↓
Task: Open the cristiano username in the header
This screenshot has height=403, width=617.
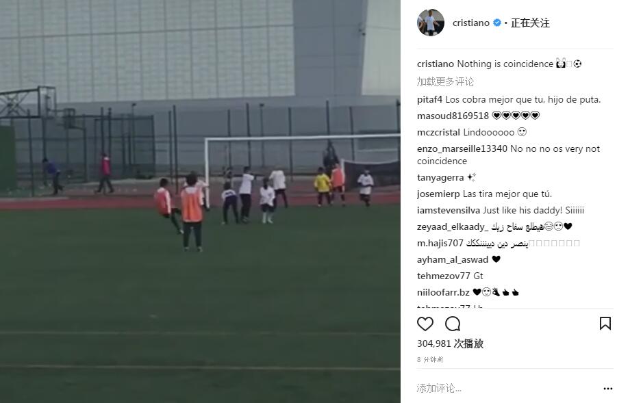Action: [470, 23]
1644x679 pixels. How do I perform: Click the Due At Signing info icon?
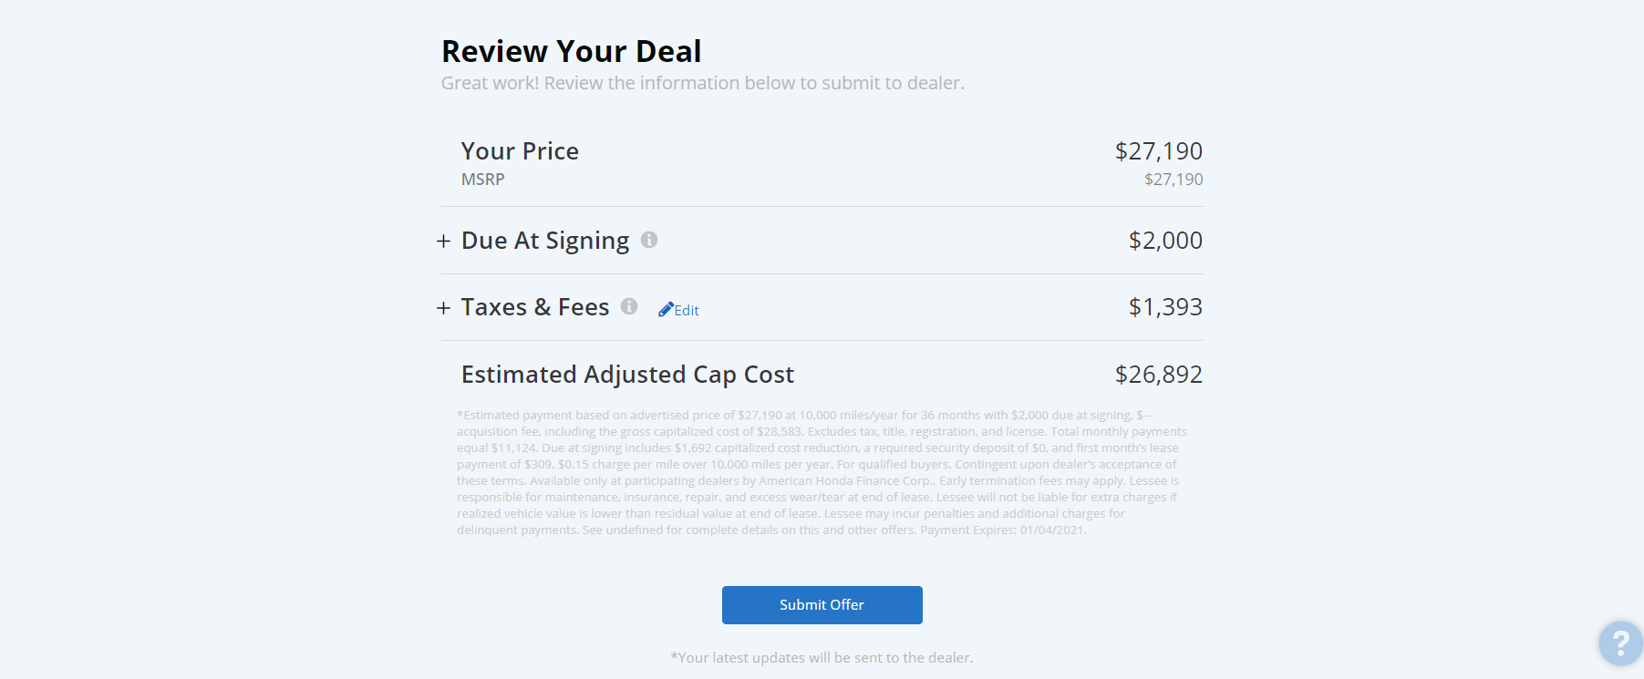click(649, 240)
↑
↓
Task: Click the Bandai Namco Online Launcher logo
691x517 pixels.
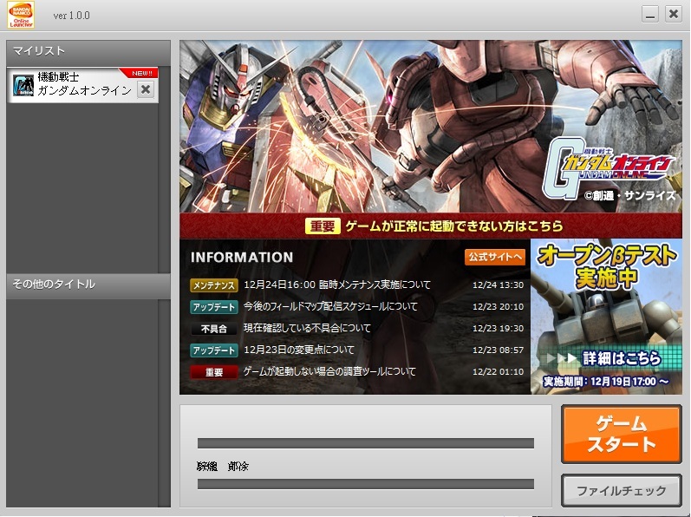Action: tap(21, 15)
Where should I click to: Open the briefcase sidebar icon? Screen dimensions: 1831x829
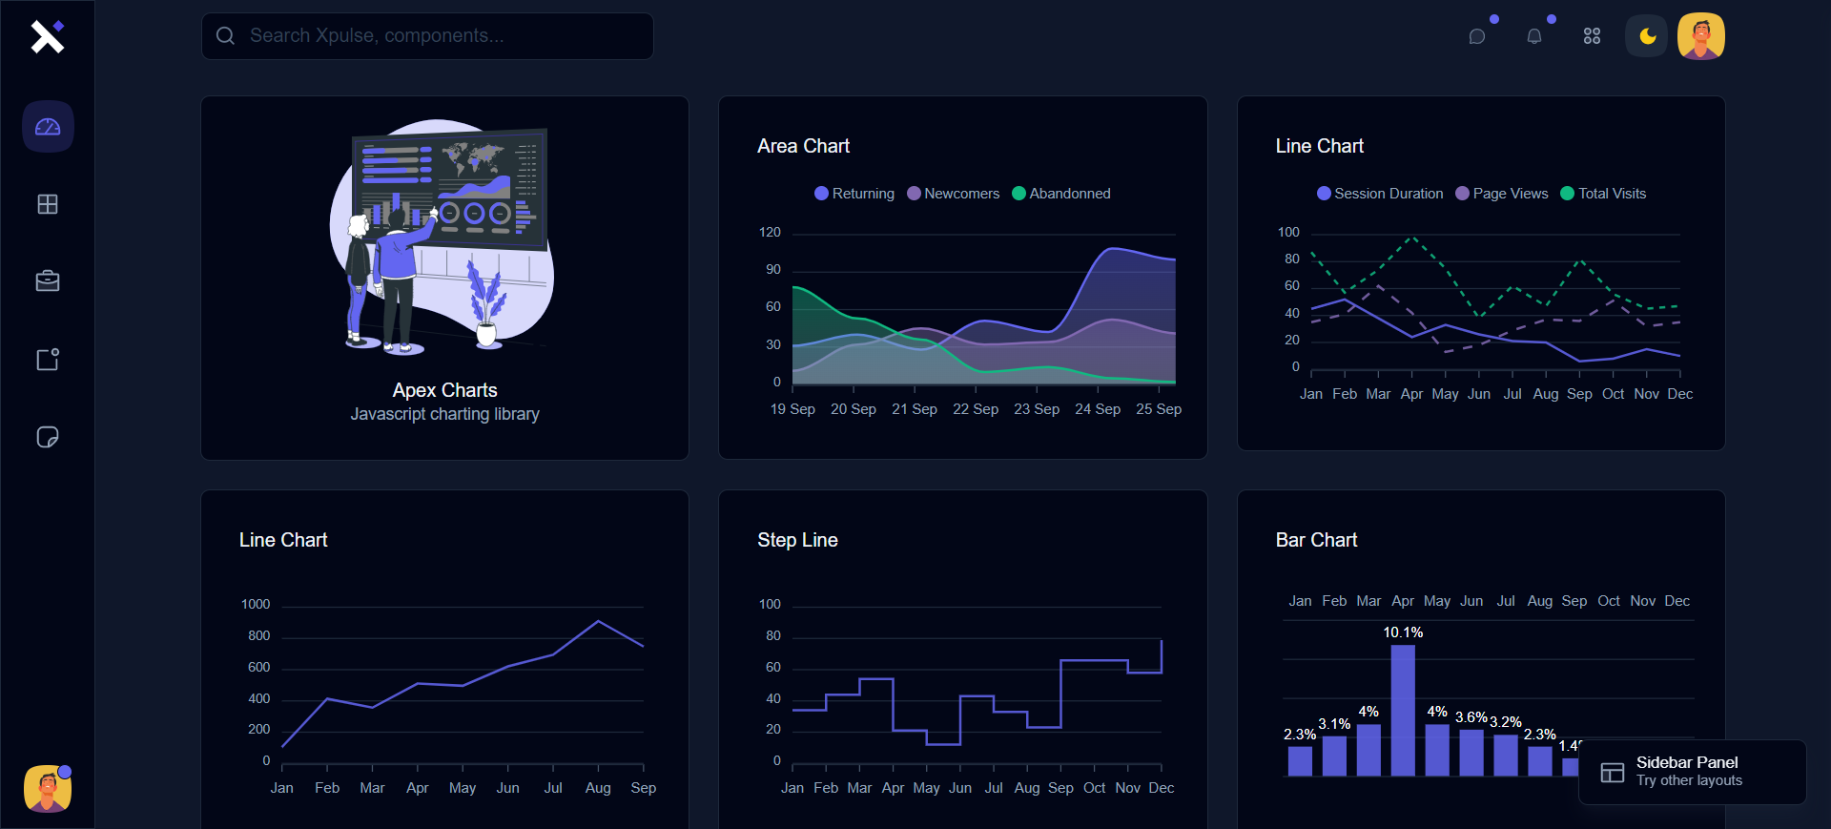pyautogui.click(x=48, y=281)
↑
↓
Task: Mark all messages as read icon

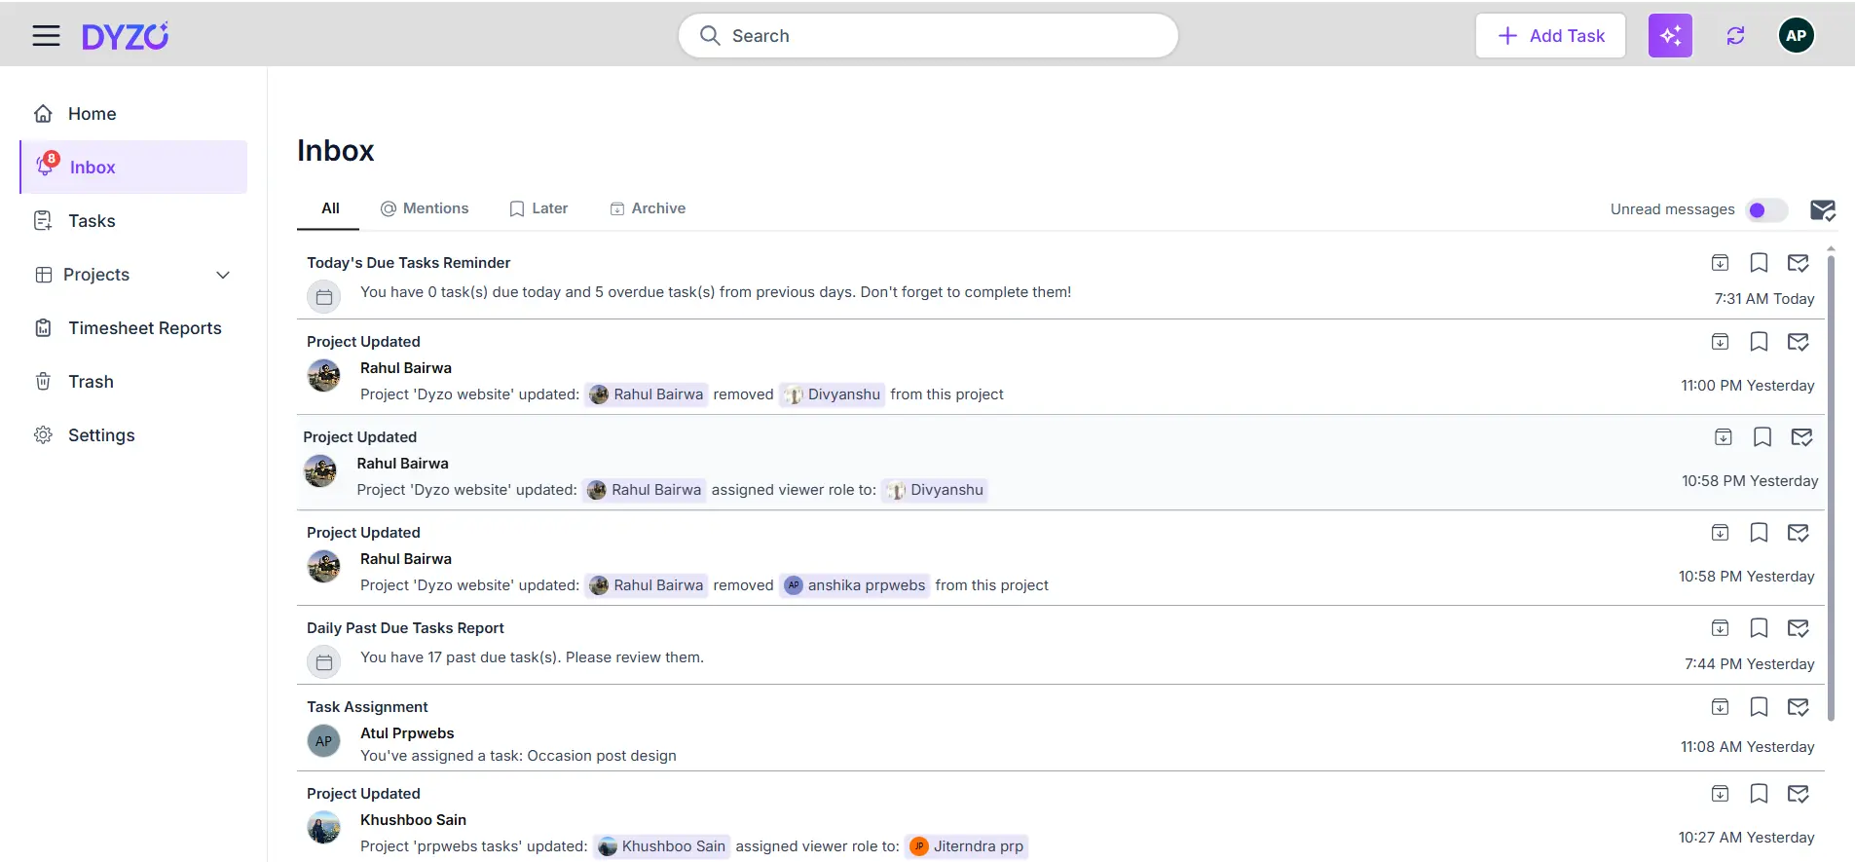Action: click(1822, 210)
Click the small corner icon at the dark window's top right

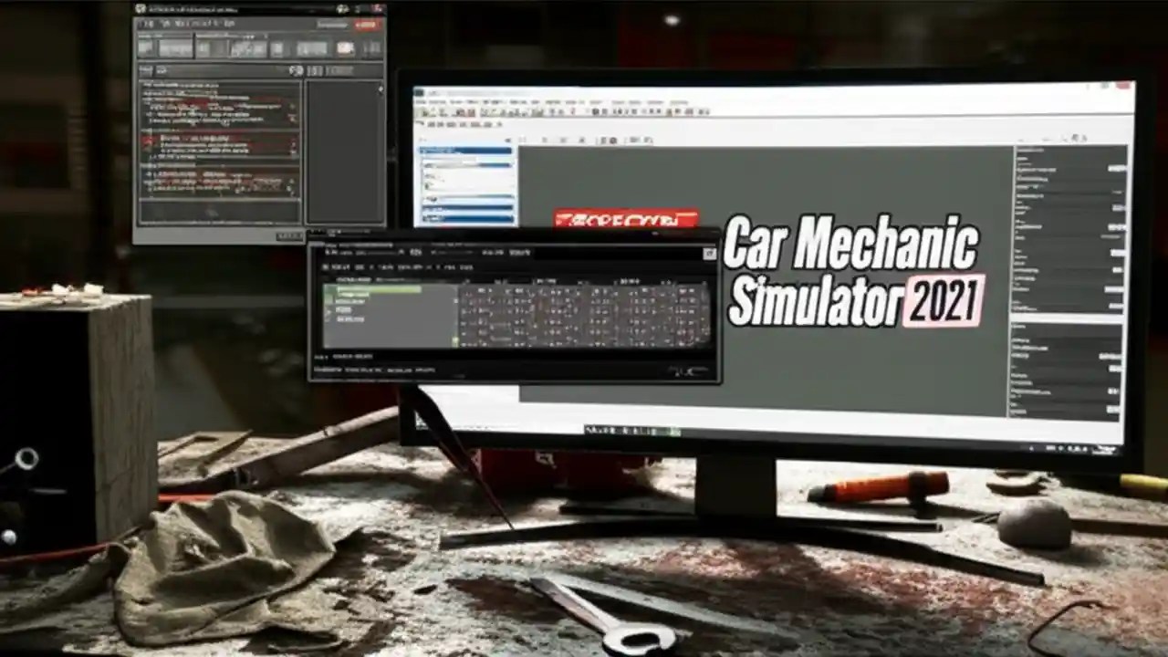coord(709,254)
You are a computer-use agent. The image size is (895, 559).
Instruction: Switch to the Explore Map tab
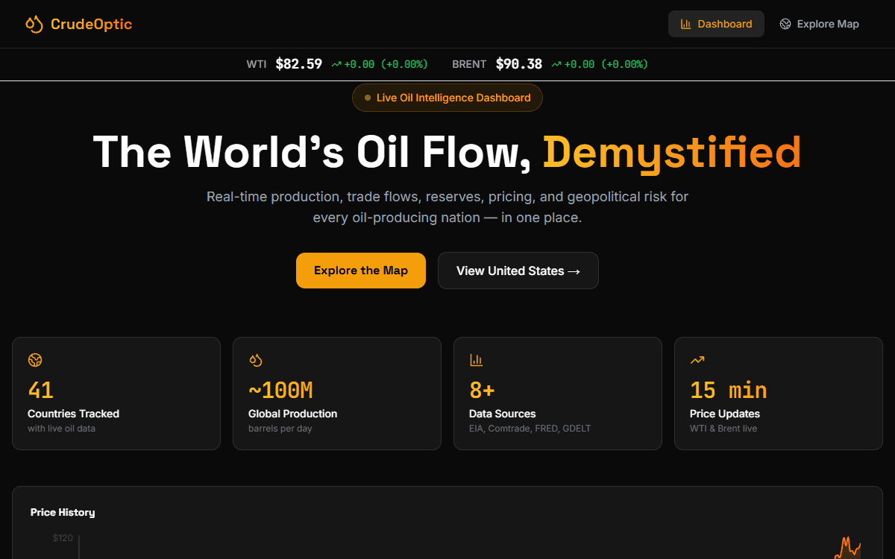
↑
WORK ORDER: Please print the lines above word for word, starting at the one with "Task: Mark all messages as read icon" and ending at the one with "Instruction: Switch to the Explore Map tab", both included, and without any picture.

WORKED SOLUTION:
Task: Mark all messages as read icon

Action: click(1822, 210)
Click the small corner icon at the dark window's top right

coord(709,254)
You are a computer-use agent. The image size is (895, 559).
Instruction: Switch to the Explore Map tab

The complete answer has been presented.